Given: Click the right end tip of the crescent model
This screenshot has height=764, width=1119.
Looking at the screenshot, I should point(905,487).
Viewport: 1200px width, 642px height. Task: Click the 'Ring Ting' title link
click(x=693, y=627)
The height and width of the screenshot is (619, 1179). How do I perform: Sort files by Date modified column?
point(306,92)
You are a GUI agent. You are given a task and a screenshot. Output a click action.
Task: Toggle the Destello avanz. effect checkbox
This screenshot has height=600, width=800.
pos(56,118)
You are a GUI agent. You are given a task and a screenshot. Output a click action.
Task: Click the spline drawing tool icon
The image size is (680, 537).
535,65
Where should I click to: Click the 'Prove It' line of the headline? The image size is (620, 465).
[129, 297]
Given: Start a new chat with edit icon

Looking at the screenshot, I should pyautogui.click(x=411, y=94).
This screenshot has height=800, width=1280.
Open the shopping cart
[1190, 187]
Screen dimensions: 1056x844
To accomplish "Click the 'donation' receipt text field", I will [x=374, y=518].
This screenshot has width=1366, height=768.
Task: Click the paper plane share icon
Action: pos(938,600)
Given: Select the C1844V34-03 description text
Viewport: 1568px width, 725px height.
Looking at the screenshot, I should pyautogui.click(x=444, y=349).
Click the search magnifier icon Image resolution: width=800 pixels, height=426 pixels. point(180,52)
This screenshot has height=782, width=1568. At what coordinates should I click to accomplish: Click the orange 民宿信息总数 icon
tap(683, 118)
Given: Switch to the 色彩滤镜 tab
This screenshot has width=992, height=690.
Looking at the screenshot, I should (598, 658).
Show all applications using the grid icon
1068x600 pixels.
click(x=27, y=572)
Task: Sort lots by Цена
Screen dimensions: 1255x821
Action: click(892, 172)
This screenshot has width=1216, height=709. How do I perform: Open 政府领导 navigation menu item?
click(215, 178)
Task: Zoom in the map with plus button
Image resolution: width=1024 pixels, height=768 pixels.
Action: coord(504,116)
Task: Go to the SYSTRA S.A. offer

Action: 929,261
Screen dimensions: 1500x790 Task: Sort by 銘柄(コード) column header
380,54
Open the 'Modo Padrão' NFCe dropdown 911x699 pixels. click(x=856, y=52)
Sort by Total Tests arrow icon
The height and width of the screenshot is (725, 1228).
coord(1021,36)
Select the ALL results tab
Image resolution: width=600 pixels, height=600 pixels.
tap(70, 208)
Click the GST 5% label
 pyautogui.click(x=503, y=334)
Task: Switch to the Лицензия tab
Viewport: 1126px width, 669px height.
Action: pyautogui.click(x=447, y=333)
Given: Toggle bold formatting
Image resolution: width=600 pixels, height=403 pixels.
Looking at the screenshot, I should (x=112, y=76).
:::::
▶ [Task objective]: Output exactly, and only, the lines running from the one that contains "Open the 'Modo" through the last line of the entries above.

▶ [Result of the task]:
Open the 'Modo Padrão' NFCe dropdown 911x699 pixels. click(x=856, y=52)
Sort by Total Tests arrow icon
The height and width of the screenshot is (725, 1228).
coord(1021,36)
Select the ALL results tab
Image resolution: width=600 pixels, height=600 pixels.
tap(70, 208)
Click the GST 5% label
 pyautogui.click(x=503, y=334)
Task: Switch to the Лицензия tab
Viewport: 1126px width, 669px height.
Action: pyautogui.click(x=447, y=333)
Given: Toggle bold formatting
Image resolution: width=600 pixels, height=403 pixels.
Looking at the screenshot, I should (x=112, y=76).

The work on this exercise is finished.